Data records.
* * * * *

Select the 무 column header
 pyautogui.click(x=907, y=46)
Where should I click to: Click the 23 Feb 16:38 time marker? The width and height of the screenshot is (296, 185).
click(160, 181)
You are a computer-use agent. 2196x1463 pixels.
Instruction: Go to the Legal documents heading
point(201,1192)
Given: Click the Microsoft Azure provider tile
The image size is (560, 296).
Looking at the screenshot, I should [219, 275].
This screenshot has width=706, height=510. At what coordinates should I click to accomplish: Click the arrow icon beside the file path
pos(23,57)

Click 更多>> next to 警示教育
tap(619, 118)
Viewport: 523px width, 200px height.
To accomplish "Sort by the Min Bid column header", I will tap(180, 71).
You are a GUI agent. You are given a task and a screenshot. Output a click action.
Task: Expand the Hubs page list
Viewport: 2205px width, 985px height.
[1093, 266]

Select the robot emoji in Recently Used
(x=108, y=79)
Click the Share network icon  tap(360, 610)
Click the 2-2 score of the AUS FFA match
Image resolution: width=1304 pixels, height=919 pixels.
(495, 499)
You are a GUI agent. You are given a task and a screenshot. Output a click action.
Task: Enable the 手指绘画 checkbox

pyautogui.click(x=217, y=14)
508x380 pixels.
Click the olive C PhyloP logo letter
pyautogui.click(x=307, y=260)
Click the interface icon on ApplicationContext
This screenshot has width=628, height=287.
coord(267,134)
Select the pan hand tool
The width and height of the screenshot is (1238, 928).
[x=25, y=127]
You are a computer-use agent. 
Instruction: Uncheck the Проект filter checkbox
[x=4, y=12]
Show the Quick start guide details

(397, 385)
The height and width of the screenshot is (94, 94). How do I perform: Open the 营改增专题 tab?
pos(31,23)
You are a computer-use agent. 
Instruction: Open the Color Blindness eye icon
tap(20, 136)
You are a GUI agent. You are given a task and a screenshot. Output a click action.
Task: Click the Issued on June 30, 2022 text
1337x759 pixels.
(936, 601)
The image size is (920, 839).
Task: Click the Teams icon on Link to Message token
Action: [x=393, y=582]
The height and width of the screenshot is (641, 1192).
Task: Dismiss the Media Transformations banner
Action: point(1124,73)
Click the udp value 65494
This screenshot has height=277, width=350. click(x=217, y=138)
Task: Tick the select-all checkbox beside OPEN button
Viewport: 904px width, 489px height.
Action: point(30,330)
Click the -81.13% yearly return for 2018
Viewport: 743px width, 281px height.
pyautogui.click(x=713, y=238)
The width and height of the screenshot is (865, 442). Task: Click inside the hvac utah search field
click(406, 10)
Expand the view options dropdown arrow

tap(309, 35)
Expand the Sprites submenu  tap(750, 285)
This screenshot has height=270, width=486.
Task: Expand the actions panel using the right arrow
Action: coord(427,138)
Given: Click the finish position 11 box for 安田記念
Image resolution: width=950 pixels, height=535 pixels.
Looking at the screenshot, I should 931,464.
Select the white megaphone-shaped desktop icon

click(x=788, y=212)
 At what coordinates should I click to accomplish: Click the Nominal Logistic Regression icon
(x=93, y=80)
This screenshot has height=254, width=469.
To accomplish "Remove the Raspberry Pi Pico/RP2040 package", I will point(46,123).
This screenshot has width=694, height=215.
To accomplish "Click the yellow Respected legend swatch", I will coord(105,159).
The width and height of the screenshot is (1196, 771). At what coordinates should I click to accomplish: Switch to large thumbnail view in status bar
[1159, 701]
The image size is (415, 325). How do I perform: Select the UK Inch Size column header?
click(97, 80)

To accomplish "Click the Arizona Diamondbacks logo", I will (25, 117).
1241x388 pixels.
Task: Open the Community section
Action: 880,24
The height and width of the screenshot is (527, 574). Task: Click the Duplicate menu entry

* * * * *

Request.
Reproduce the entries from the start through the line containing "[x=25, y=127]", replacing "Viewport" with "Window" and leaving everything else unchanged.

Response for this exercise.
Select the 무 column header
 pyautogui.click(x=907, y=46)
Where should I click to: Click the 23 Feb 16:38 time marker? The width and height of the screenshot is (296, 185).
click(160, 181)
You are a computer-use agent. 2196x1463 pixels.
Instruction: Go to the Legal documents heading
point(201,1192)
Given: Click the Microsoft Azure provider tile
The image size is (560, 296).
Looking at the screenshot, I should [219, 275].
This screenshot has width=706, height=510. At what coordinates should I click to accomplish: Click the arrow icon beside the file path
pos(23,57)

Click 更多>> next to 警示教育
tap(619, 118)
Window: 523px width, 200px height.
To accomplish "Sort by the Min Bid column header", I will tap(180, 71).
You are a GUI agent. You are given a task and a screenshot. Output a click action.
Task: Expand the Hubs page list
Window: 2205px width, 985px height.
[1093, 266]

Select the robot emoji in Recently Used
(x=108, y=79)
Click the Share network icon  tap(360, 610)
Click the 2-2 score of the AUS FFA match
Image resolution: width=1304 pixels, height=919 pixels.
(495, 499)
You are a GUI agent. You are given a task and a screenshot. Output a click action.
Task: Enable the 手指绘画 checkbox

pyautogui.click(x=217, y=14)
508x380 pixels.
Click the olive C PhyloP logo letter
pyautogui.click(x=307, y=260)
Click the interface icon on ApplicationContext
This screenshot has width=628, height=287.
coord(267,134)
Select the pan hand tool
The width and height of the screenshot is (1238, 928).
[x=25, y=127]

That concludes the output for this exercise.